# Pacers' Jackson hit by car fires CCW handgun in self defense



## R y a n (Apr 4, 2005)

Friday, October 6, 2006
Pacers' Jackson hit by car, fires handgun in self defense
Associated Press

http://sports.espn.go.com/nba/news/story?id=2615124

INDIANAPOLIS -- Stephen Jackson of the Indiana Pacers fired a gun in the air, apparently in self-defense, outside a strip club early Friday after he was slugged in the mouth and struck by a car that sent him tumbling onto the hood, police said.

Jackson was limping but refused medical treatment at the scene, police spokesman Sgt. Matthew Mount said.
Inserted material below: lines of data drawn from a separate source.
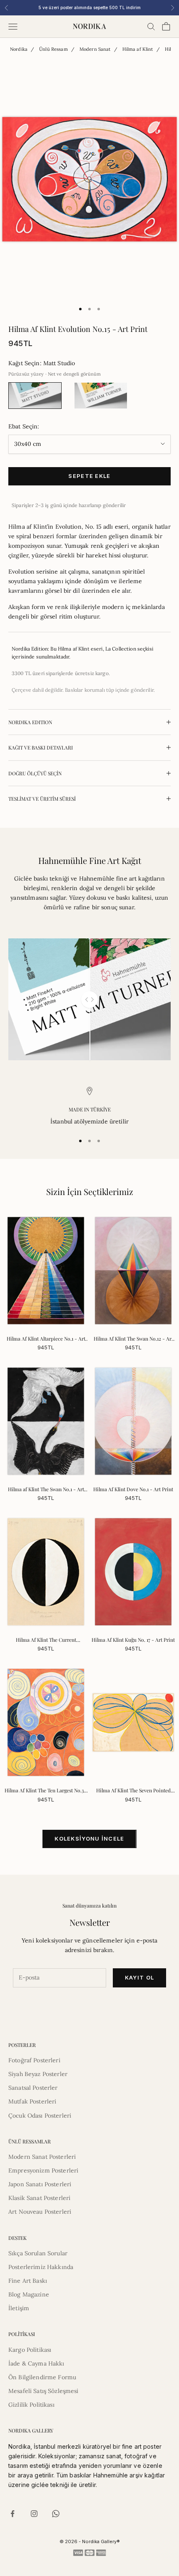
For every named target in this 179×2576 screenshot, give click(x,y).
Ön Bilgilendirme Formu (42, 2377)
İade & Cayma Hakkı (36, 2363)
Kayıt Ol (139, 1977)
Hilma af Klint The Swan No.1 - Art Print (46, 1489)
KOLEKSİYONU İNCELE (89, 1838)
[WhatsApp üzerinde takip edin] (56, 2513)
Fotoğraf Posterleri (34, 2060)
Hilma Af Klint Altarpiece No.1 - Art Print (46, 1339)
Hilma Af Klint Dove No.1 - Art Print (133, 1489)
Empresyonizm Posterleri (43, 2170)
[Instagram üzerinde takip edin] (34, 2513)
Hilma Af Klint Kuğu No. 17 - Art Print (133, 1639)
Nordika (18, 49)
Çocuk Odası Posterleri (39, 2115)
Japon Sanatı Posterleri (39, 2184)
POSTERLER (22, 2044)
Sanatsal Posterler (33, 2087)
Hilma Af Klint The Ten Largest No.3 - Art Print (46, 1790)
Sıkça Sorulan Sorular (37, 2253)
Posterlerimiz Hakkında (40, 2267)
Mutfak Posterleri (32, 2101)
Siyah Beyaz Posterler (37, 2074)
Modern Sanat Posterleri (42, 2156)
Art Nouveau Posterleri (39, 2211)
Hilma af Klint (137, 49)
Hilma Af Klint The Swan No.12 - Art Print (133, 1339)
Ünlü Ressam (53, 49)
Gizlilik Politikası (31, 2404)
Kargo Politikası (29, 2349)
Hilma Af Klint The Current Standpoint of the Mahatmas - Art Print (45, 1640)
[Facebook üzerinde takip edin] (12, 2513)
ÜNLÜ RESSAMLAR (29, 2141)
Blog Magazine (28, 2294)
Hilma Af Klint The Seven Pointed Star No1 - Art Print (133, 1790)
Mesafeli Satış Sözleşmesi (43, 2391)
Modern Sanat (95, 49)
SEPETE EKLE (89, 476)
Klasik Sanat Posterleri (39, 2198)
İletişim (18, 2308)
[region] (89, 1106)
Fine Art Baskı (27, 2280)
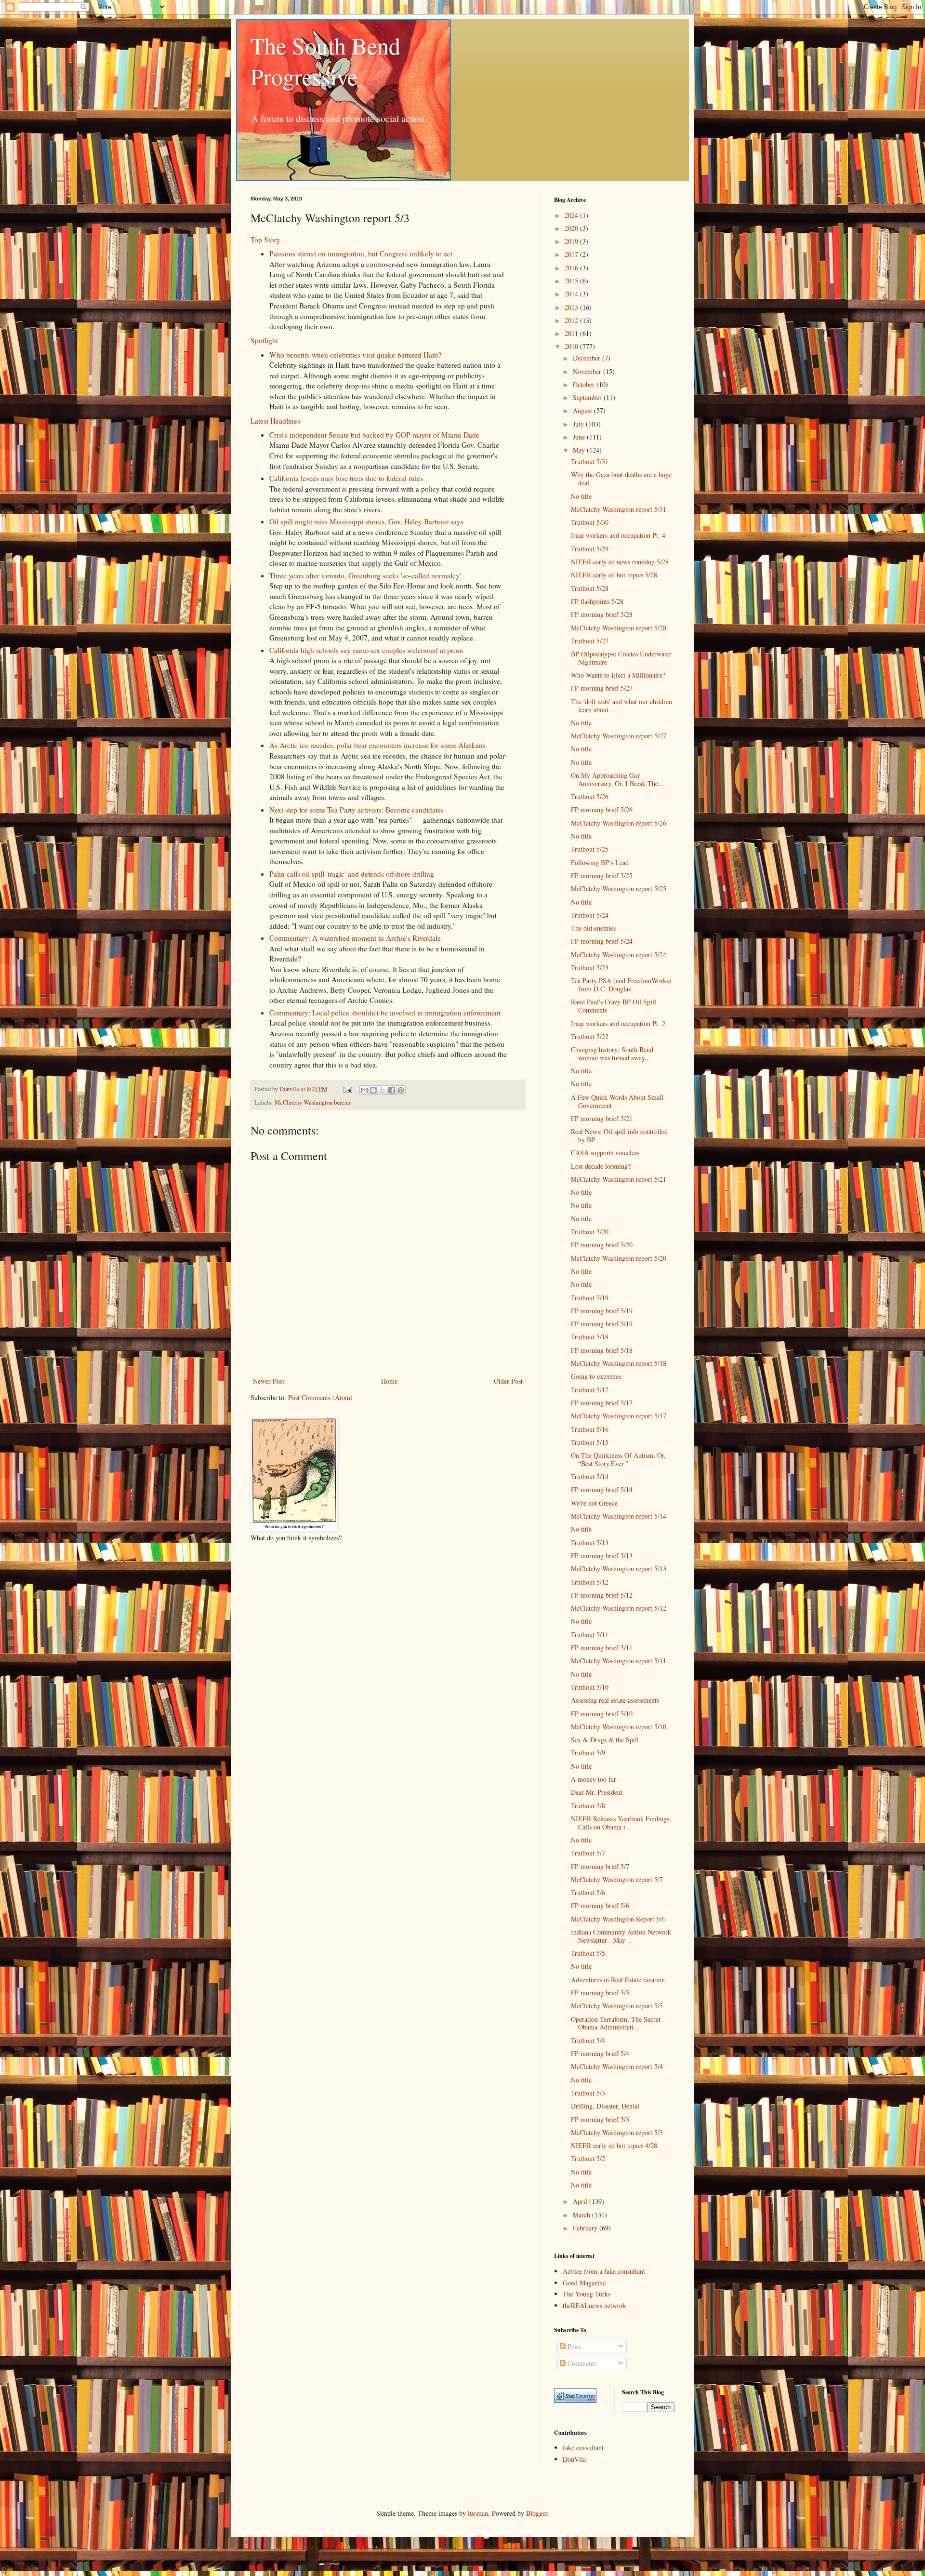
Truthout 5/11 (589, 1634)
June (580, 436)
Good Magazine (584, 2282)
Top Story (265, 239)
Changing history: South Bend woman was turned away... (612, 1053)
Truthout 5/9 (588, 1752)
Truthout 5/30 (589, 522)
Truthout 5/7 (588, 1852)
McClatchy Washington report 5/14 (618, 1516)
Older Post (508, 1381)
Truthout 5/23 (589, 967)
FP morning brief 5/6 (600, 1905)
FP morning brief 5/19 (602, 1310)
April (581, 2201)
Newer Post (268, 1381)
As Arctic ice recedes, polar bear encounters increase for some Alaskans (377, 745)
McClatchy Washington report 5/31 (618, 509)
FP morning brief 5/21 (602, 1118)
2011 (572, 333)
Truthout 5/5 (588, 1953)
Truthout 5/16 (589, 1429)
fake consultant (583, 2447)
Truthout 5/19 (589, 1297)
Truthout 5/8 (588, 1805)
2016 (572, 267)
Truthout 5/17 (589, 1389)
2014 (572, 293)
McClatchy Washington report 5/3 (617, 2132)
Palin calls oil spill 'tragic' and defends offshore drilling (351, 874)
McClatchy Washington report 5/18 (618, 1363)
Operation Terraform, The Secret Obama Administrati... (616, 2023)
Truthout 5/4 (588, 2040)
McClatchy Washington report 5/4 (617, 2066)
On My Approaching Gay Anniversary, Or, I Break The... (617, 779)
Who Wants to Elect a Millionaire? (618, 675)
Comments (581, 2363)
Jackson later conferred with a team trainer and sought treatment at a hospital.

Officers found a small amount of marijuana in the passenger side door of Pacer point guard Jamaal Tinsley's car, police said. Officers could not determine the car's driver or to whom the marijuana belonged, so no arrests were made.

There were no reports of anyone hit by gunfire. Police were looking for the car that struck Jackson, and others involved. Jackson was at the Indianapolis club with teammates Tinsley, Marquis Daniels and Jimmie Hunter, police said.
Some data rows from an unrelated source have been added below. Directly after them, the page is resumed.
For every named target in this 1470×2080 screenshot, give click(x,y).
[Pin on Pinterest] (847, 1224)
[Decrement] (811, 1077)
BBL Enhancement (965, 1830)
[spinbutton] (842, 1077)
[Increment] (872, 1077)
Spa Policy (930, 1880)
Jackson told officers he fired his 9 mm pistol five times after he was hit in the mouth and tossed on the hood of the car, Mount said.

Coach Rick Carlisle declined comment Friday, and calls by The Associated Press to team president Larry Bird and chief executive Donnie Walsh weren't immediately returned. A message was left with Jackson's agent, Dan Fegan.

The Pacers said Friday that all involved are cooperating with police, and none of the players at the strip club would be available to the media after practice Friday.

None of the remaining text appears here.